■ PROBLEM TO WORK ON: Transcribe exactly the lines that fall between the one holding "Pradžia (1005, 68)" and the one holding "3M (118, 951)", inclusive, from the entries below.
═══
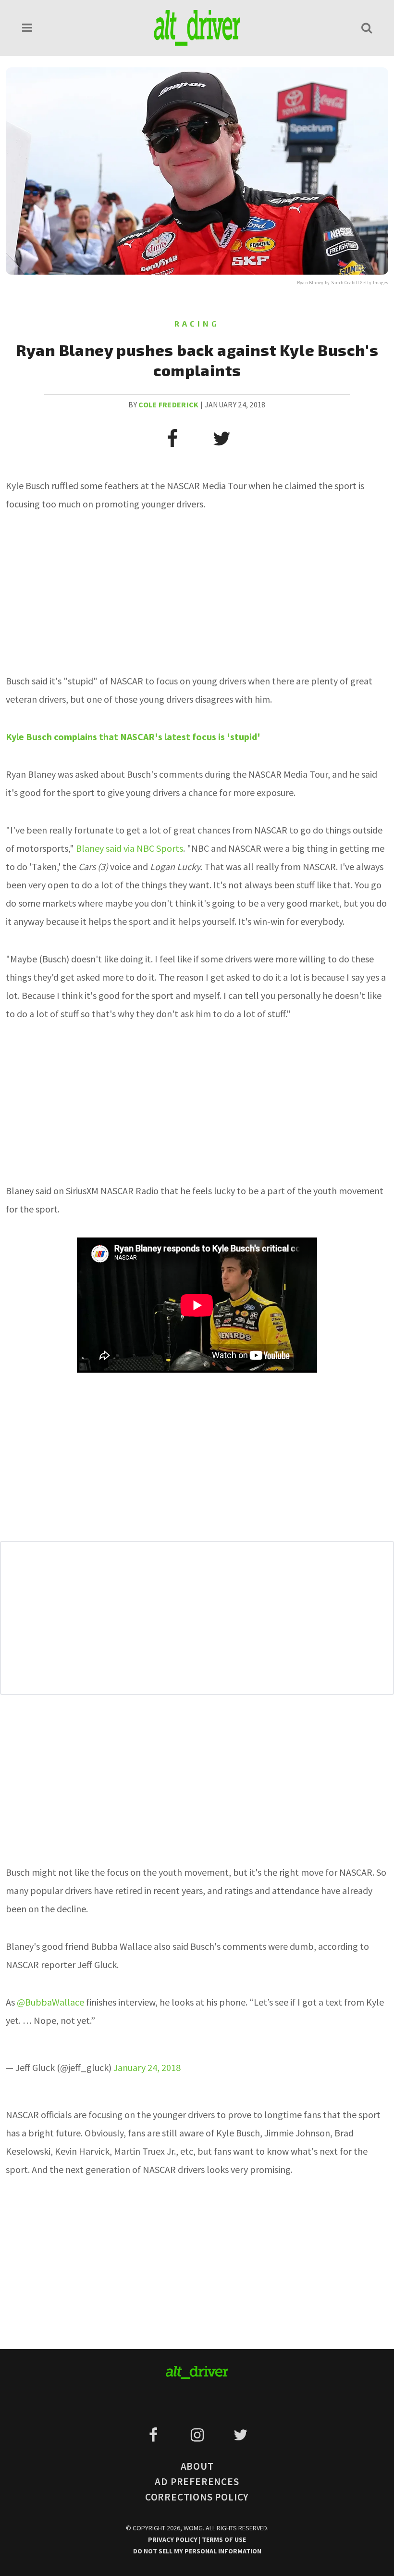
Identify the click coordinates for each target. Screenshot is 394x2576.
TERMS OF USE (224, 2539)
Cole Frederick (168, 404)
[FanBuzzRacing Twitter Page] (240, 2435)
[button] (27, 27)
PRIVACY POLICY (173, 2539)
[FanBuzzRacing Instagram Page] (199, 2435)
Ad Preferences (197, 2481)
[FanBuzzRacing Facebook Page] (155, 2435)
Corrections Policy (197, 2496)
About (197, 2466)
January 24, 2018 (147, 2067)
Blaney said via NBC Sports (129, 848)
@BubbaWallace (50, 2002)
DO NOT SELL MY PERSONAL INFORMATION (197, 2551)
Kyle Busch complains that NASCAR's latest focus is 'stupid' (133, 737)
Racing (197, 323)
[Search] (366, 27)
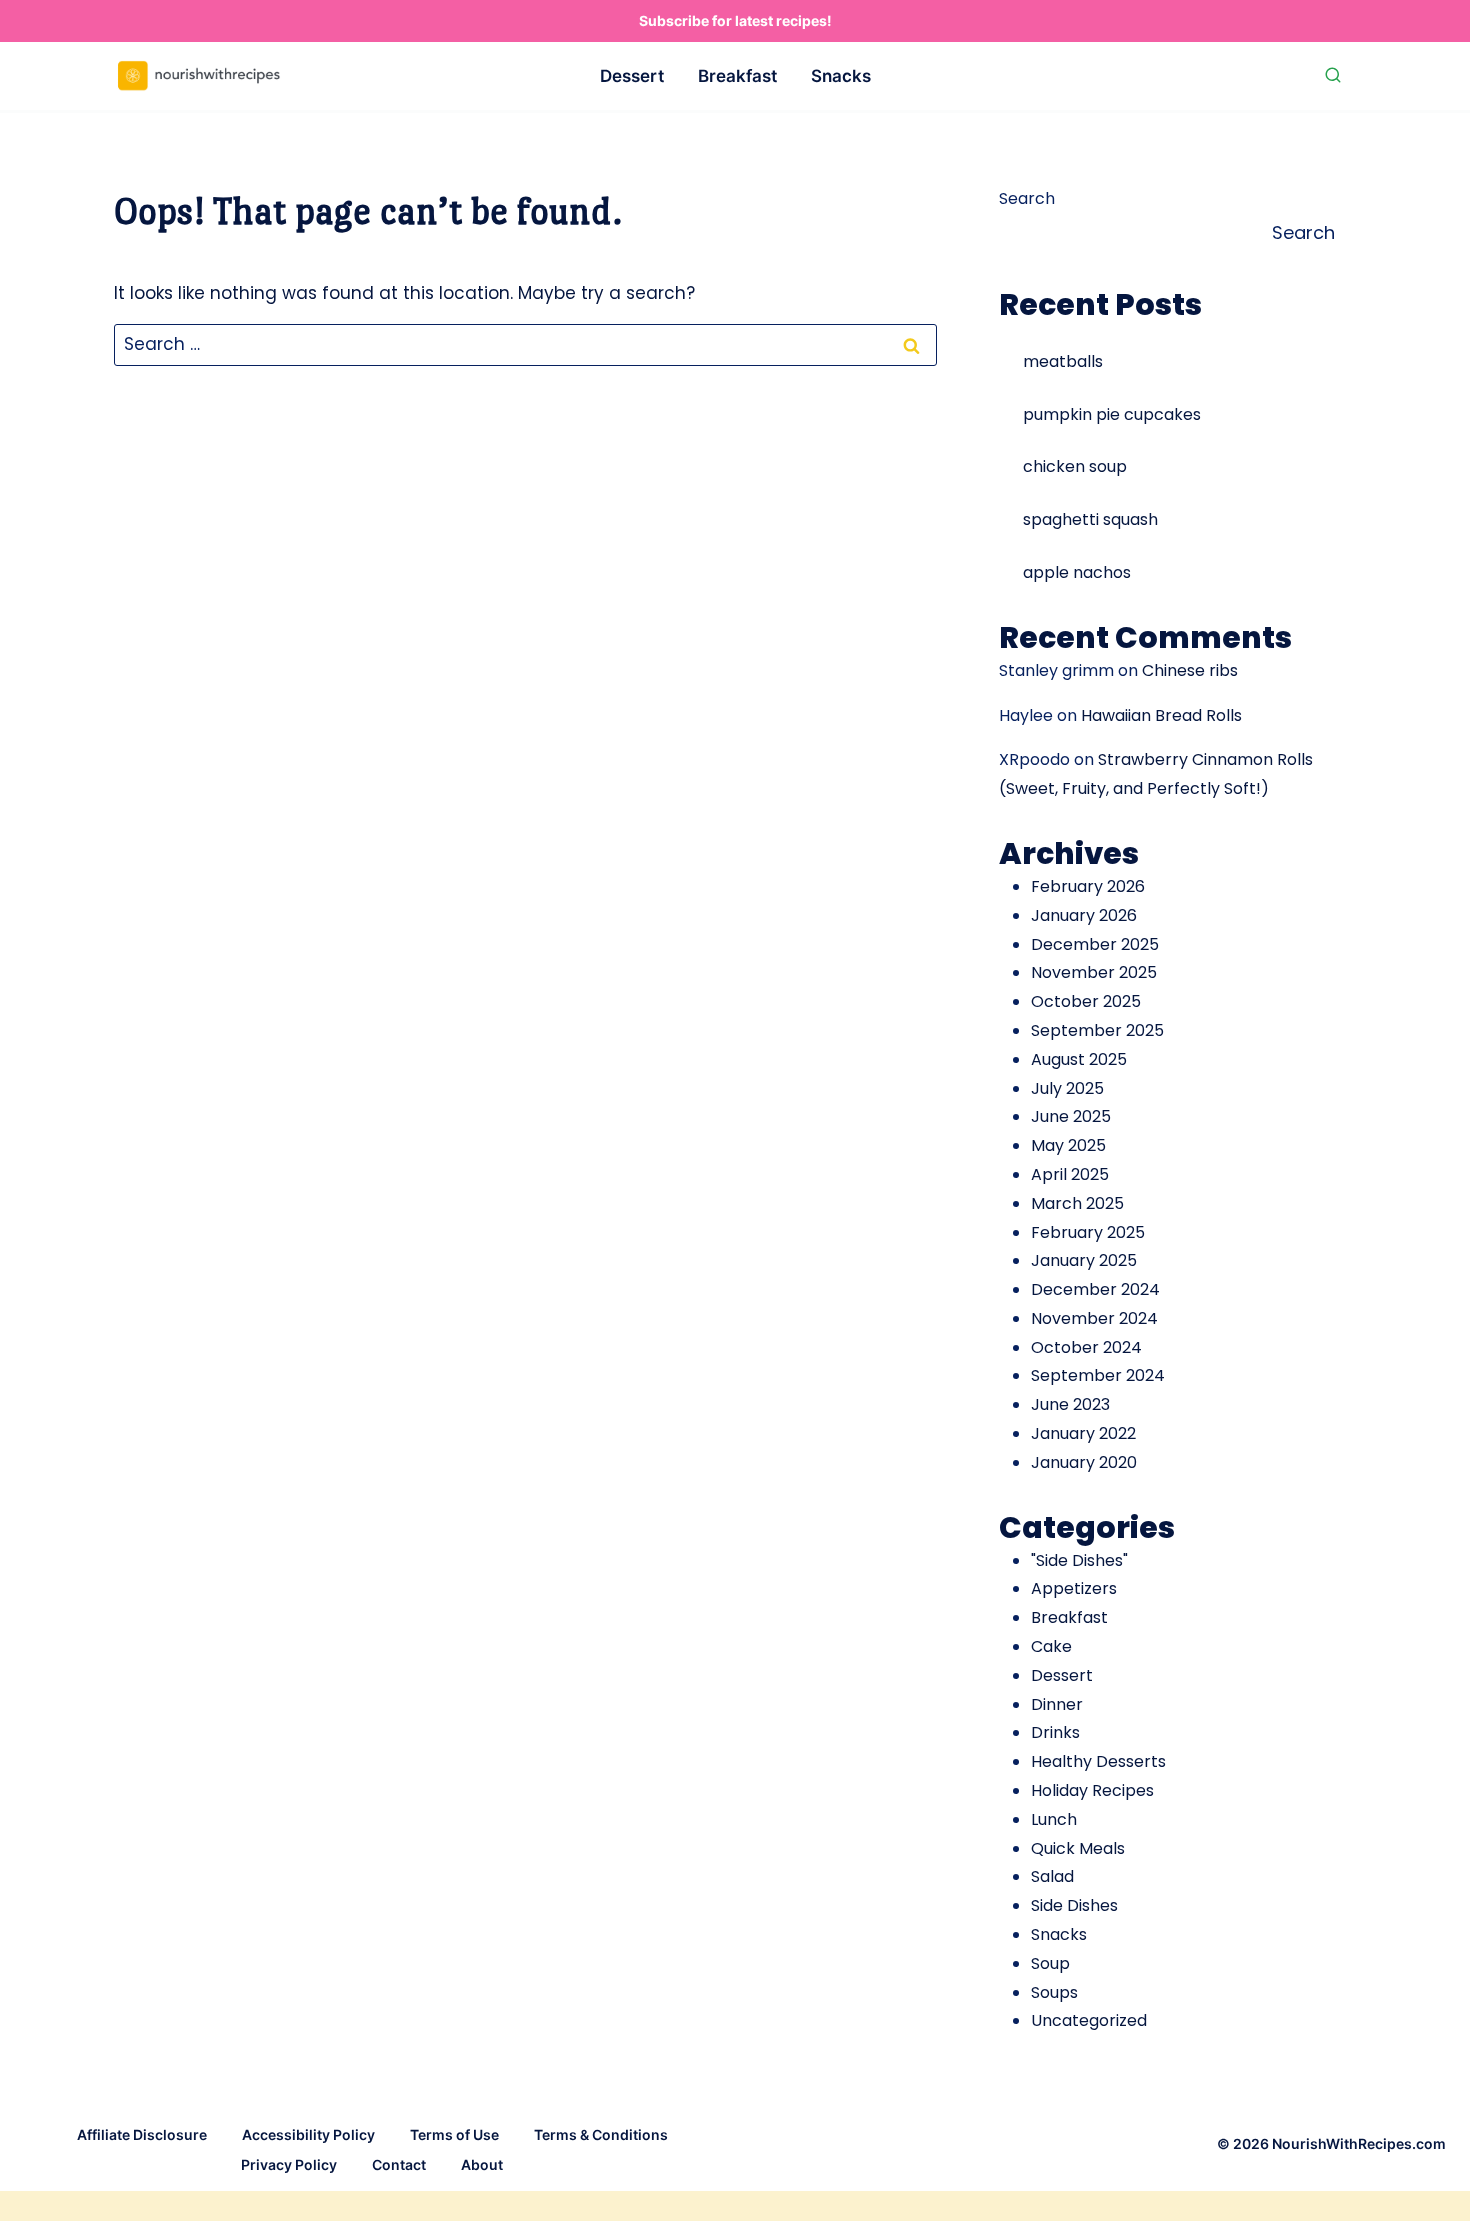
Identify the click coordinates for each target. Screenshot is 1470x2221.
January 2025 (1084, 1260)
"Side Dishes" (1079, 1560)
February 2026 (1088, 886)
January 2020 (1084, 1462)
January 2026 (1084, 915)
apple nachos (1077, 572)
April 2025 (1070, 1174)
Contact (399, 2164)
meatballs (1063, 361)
═══
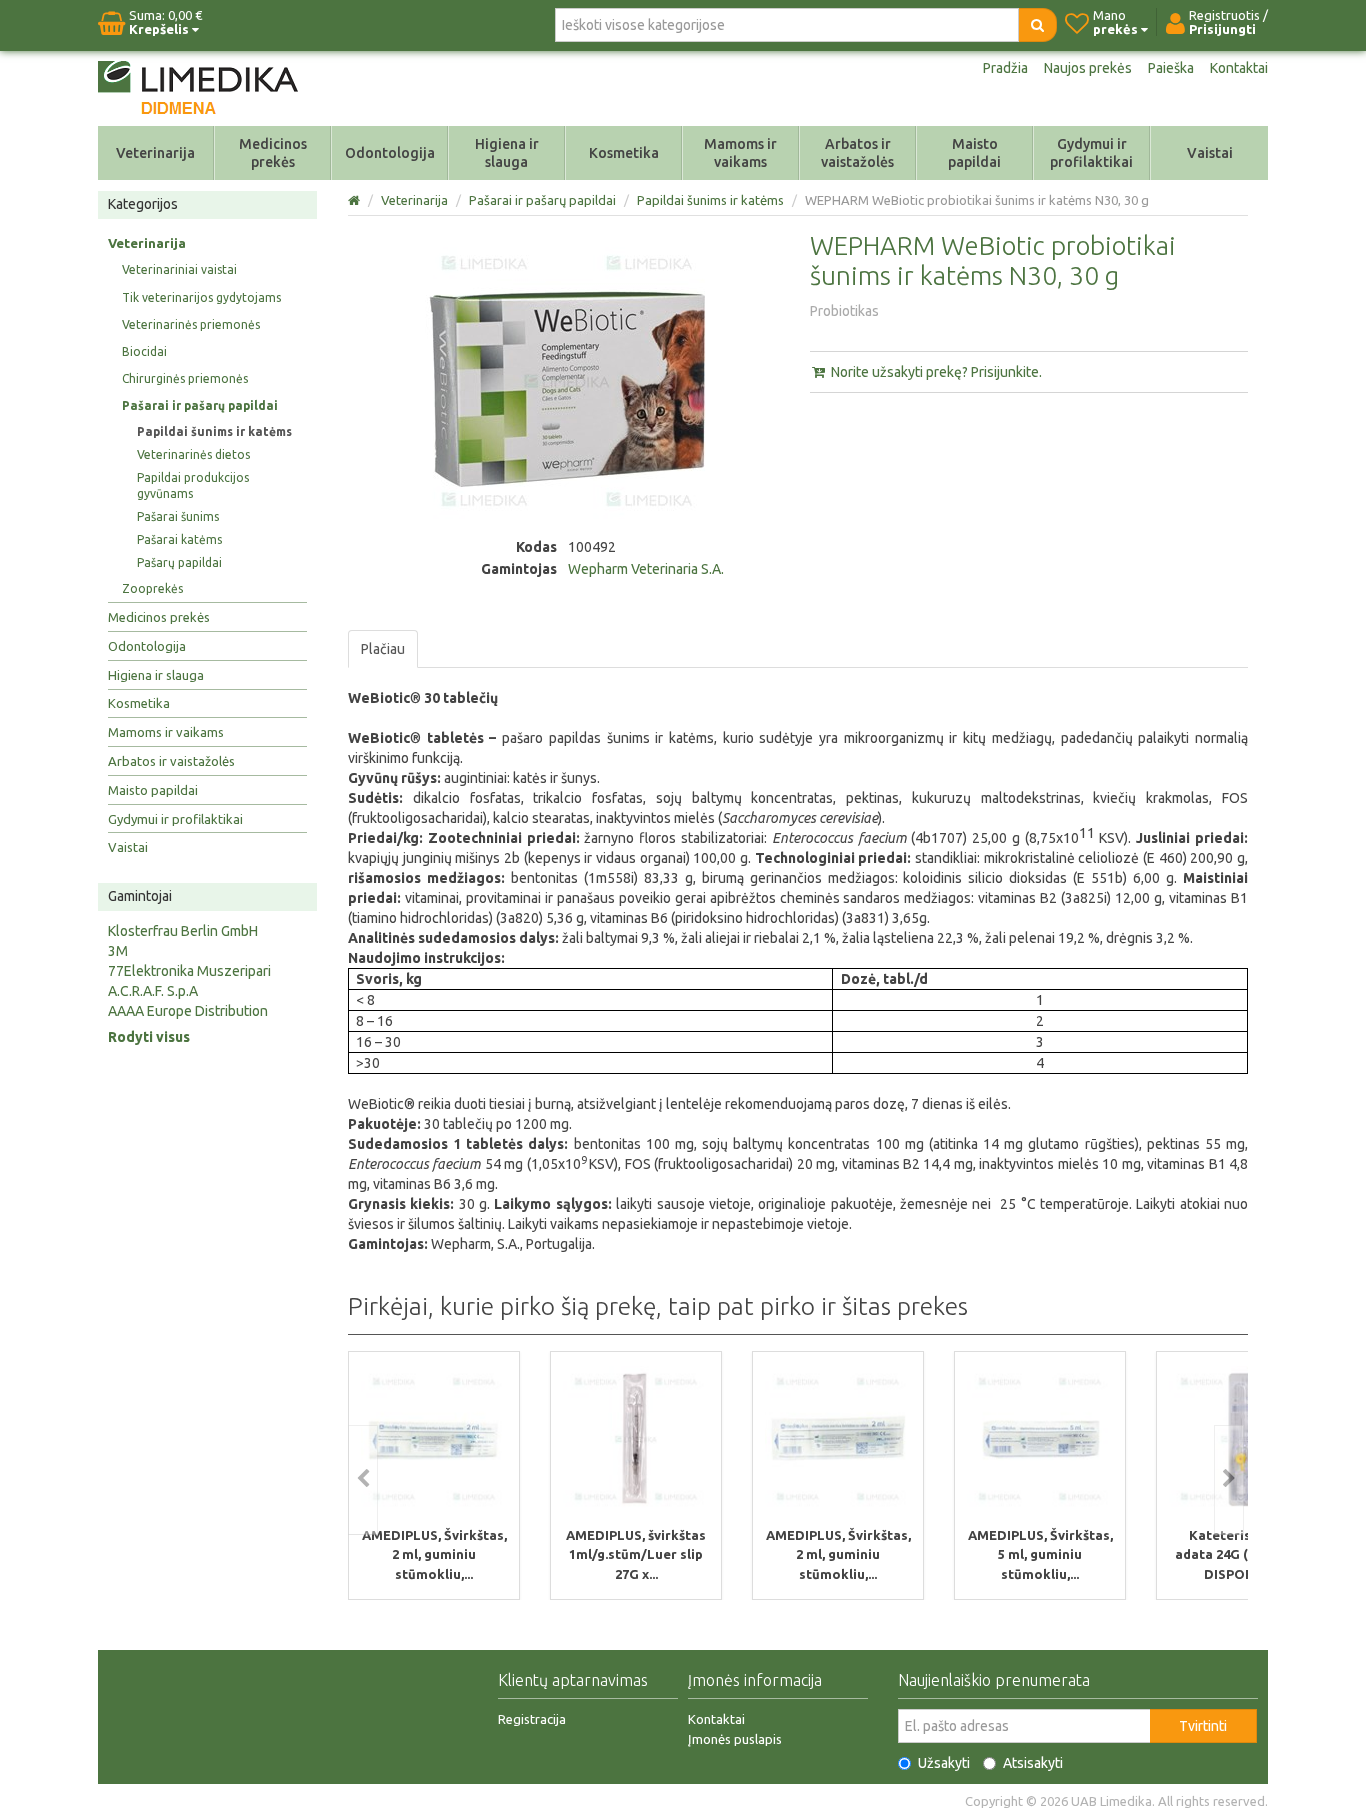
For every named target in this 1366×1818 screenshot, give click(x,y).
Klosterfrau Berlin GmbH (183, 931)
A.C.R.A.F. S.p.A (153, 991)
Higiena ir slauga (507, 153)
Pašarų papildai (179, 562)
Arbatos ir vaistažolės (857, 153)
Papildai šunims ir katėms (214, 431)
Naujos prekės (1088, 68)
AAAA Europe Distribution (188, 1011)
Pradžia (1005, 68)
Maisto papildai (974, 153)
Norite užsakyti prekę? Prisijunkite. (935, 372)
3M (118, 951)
═══
■ TASK ANSWER:
Pradžia (1005, 68)
Maisto papildai (974, 153)
Norite užsakyti prekę? Prisijunkite. (935, 372)
3M (118, 951)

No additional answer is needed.